A cultural anchor for the city’s Jewish community

Ben as "Der Kishef-makher" (the magician) in Avram Goldfaden's play of the same name.

In the 1930’s, when Gailing learned that Boston didn’t have a resident Yiddish theatre troupe, he and his wife Frieda decided to re-locate. For well over forty years, Gailing staged Yiddish productions at the city’s Franklin Park Theatre, Grand Opera House and John Hancock Hall. Drawing on skills he had picked up in the 1920s, as a regular broadcaster on New York’s WABC and WEVD, he launched a weekly Yiddish radio show that became a cultural anchor for the city’s Jewish community for multiple generations.
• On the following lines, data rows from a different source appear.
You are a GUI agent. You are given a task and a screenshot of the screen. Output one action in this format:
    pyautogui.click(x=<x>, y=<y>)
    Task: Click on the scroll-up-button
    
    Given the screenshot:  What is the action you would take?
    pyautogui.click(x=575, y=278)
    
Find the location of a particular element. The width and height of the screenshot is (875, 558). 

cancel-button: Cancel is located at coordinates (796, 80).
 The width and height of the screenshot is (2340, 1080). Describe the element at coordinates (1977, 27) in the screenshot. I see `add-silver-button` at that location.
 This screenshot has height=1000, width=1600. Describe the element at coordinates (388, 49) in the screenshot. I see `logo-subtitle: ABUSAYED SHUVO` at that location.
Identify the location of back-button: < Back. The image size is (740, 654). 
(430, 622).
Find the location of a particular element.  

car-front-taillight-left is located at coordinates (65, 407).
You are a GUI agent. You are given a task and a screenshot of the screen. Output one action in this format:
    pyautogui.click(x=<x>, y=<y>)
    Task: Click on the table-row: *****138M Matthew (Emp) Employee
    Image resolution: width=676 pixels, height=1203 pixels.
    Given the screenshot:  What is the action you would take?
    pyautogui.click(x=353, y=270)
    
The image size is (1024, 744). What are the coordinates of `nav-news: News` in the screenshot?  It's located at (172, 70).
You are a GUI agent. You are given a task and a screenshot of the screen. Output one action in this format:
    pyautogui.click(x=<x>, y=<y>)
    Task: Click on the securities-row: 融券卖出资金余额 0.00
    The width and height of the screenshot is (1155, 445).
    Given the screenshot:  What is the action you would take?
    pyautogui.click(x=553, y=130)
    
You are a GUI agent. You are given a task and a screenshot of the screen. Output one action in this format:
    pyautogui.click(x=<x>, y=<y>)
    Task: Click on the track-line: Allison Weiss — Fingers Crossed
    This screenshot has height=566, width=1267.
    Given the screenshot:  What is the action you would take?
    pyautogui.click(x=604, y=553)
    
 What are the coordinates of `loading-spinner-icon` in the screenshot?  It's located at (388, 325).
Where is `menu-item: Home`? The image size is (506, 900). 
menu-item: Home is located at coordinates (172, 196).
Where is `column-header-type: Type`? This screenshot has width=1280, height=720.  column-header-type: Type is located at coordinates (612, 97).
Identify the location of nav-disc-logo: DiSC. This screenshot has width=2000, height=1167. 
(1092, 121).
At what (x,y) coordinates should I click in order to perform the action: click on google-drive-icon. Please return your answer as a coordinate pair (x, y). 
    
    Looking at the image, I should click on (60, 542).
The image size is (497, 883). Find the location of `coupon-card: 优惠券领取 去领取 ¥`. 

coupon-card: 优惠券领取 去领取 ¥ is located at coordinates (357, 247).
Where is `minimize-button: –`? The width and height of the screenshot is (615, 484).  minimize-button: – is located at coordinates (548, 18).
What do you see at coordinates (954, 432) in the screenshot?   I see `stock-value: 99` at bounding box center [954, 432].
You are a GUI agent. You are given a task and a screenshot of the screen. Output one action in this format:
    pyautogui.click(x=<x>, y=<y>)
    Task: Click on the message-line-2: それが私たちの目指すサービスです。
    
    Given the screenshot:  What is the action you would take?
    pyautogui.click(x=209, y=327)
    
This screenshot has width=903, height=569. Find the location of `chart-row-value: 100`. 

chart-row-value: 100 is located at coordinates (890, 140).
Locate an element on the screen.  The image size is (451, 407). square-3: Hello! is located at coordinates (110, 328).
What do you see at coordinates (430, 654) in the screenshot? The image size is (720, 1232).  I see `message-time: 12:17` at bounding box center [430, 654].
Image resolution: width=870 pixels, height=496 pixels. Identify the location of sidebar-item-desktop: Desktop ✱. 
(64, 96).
It featured live skits, musical interludes, readings from Gailing’s weekly Yiddish Forverts’ humor column, “Git a Shmeykhl” (give a smile), and above all “gramen,” running commentary on current events, celebrity gossip, history, politics, and anything else that came into his head, all delivered in impeccable rhyming Yiddish.


I was blessed with the opportunity to work closely with Gailing during his final fifteen years, producing his radio show and learning the Yiddish theatre musical repertoire from one of its masters. This past fall, in preparation for an exhibit to be housed in our “Discovery” gallery, one of our interns, Nathaniel Otting, spent countless hours cataloging Gailing’s music, scripts, photos, recordings, and hundreds of pages of handwritten “gramen.” On Sunday, April 19th at 3 PM, many of these artifacts will come to life in a presentation at Boston’s wonderful new Jewish cultural center, the Vilna Shul (run by Rachel Cylus, one of our former summer interns!). My lecture, entitled “Ben Gailing, Boston’s Freylekher Kabtsn" will celebrate the enduring legacy of this extraordinary hero of America’s Yiddish airwaves – a legacy that the Discovery Project will bring to life for generations to come.